From a tense clothesline hang the family sheets as they sway with the wind’s come and go. On their white tissue dance the shadows of geometric shapes. Circles within large square and small triangles move in their arabesque progression to the rhythm of the urban breeze. This sunny zotehuela surrounded by latticework, a space typical of social housing in newly urbanized Mexico during the 70s, is the memory that for Héctor Zamora (Mexico City, 1974) became a body of work based on the observation and tracking of its basic architectural elements.
The advent of social housing projects in Mexico is historically expressed through paradigmatic examples such as the Multifamiliar Alemán (1948), or the Conjunto Urbano Tlatelolco (1949), both designed by Mario Pani in close concordance with the ideas that Le Corbusier applied in the Cité Radieuse.
For Zamora, witness of the transformations of the modern in México, the latticework rises beyond reminiscence as a formal, distinctive element, traditional in origin but characteristic of an era in which architectural practice was linked to improvement in quality of life. Whether in countries under post-revolutionary construction, such as Mexico; in the process of post-war reconstruction, such as France; or in the way of reinvention, as in Brazil, architecture responded internationally to the alleged needs of the future.

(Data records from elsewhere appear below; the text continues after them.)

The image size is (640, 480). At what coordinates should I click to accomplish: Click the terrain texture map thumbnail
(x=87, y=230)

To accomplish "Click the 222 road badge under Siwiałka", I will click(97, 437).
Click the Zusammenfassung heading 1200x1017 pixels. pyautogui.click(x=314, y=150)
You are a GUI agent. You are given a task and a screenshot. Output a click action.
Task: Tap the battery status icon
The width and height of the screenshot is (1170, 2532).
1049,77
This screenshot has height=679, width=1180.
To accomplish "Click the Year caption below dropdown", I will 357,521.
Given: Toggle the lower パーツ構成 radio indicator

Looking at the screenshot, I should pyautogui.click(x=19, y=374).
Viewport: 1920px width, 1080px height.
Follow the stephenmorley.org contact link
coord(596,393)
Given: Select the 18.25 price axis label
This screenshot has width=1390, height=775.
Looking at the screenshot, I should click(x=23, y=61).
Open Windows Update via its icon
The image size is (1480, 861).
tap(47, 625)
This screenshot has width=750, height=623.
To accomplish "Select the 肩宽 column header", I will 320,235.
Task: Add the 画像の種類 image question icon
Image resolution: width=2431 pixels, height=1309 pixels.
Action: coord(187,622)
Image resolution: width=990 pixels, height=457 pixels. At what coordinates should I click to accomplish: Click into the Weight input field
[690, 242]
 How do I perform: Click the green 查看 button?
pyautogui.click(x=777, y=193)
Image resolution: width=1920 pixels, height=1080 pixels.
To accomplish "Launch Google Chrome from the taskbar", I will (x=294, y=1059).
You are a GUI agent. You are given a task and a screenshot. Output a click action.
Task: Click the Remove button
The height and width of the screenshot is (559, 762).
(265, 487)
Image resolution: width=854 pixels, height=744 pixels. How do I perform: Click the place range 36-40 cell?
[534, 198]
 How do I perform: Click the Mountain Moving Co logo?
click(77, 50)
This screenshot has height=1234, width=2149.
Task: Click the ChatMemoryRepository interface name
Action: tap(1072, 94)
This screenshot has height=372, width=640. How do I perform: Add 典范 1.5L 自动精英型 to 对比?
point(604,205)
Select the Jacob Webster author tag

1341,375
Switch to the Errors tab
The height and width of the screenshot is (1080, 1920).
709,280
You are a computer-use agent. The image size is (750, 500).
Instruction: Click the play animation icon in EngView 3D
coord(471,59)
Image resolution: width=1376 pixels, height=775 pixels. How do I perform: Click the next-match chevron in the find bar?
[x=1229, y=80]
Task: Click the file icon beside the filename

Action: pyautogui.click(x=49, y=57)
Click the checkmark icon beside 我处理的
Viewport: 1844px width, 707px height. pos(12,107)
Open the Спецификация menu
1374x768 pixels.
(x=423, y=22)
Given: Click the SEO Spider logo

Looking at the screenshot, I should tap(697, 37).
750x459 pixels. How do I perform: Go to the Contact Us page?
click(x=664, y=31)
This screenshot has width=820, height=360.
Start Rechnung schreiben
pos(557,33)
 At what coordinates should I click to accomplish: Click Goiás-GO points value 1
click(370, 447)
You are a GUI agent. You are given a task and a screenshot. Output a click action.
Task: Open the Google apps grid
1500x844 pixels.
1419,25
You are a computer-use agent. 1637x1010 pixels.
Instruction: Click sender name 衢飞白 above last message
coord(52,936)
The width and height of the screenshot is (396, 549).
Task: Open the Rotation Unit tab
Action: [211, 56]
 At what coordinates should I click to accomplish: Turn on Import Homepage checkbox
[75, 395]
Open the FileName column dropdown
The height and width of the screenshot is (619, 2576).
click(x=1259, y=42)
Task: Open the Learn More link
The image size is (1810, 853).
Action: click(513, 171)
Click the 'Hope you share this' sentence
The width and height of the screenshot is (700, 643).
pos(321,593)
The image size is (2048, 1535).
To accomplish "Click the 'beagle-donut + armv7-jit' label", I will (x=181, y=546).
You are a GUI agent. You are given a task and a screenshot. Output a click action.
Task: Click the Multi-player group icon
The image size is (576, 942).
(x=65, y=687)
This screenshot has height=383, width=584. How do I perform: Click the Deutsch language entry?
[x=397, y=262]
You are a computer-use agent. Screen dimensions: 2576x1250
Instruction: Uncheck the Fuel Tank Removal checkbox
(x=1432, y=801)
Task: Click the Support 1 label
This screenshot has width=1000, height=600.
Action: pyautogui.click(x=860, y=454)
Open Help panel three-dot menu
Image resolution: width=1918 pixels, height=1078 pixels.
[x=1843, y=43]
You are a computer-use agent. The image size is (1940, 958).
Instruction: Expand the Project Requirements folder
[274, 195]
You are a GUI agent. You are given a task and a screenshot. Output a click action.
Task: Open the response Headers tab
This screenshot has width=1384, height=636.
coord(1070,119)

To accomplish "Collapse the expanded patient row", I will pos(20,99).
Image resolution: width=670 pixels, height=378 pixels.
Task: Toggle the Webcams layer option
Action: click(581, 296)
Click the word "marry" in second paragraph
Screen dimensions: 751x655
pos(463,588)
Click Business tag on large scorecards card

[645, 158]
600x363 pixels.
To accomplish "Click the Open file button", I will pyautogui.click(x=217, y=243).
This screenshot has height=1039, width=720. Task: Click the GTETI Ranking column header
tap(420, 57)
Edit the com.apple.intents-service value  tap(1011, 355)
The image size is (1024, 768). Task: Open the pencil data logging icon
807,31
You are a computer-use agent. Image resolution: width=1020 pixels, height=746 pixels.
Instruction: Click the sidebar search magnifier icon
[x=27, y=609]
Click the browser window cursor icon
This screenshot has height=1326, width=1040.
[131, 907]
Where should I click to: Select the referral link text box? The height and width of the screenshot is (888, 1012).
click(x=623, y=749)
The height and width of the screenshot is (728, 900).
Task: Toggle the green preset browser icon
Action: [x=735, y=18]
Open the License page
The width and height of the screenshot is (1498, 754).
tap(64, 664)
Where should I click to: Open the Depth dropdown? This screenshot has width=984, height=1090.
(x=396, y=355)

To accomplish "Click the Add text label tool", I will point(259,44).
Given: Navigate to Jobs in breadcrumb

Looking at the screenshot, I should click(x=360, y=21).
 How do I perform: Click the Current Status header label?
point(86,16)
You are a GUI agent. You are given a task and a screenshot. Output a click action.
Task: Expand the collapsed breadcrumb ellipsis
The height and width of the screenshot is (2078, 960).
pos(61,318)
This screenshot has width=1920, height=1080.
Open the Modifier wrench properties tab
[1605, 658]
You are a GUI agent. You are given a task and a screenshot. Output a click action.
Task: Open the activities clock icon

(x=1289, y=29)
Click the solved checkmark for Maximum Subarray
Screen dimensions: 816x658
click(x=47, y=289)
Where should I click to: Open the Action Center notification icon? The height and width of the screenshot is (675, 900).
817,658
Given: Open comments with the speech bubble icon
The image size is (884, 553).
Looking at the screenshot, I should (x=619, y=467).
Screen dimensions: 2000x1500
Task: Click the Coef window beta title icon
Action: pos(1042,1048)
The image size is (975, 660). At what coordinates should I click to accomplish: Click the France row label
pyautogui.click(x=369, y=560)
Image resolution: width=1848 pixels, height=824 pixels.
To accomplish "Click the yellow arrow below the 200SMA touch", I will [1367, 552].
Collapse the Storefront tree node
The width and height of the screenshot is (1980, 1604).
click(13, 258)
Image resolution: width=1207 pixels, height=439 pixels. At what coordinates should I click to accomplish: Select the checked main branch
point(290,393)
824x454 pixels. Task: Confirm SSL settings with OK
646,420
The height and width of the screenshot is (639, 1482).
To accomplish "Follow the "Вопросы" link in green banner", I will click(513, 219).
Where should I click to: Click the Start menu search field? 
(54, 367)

This architecture, half a century after being projected by individuals, transformed, transferred and mutated following the identity of the people who inhabit it. From India to Istanbul, São Paulo to México City, Héctor Zamora recognized in units such as lattice the symptoms of the unstoppable march of the present.
The title of the exhibition refers to a dual space of possibility in which the test function of the essay, as complement of the theoretical studies, enriches itself by the nuances introduced by Deleuze with the concept 'anexact' to the classical dichotomy —bound to the modern architectural tradition according to Reiser+Umamoto— of the exact- inexact. The anexact as a space of rigorous experimentation is thus established as the axis of the artist’s praxis and philosophy.
It is within this framework that Zamora developed a series of explorations of hardened mud brick lattice. In works like 6 from the Potencialities series and ViBo the basic element is deconstructed to function beyond its utilitarian usage and therefore uncover its semantic possibilities. The ancestral construction cell, geometric yet imperfect, unfolds into 63 new pieces that are rhythmically arranged onto the gallery wall. This new configuration of its form and physical presence is built in the — anexact— space between the formality of the grid and haphazard freedom, the discipline and anarchy, the domination and emancipation.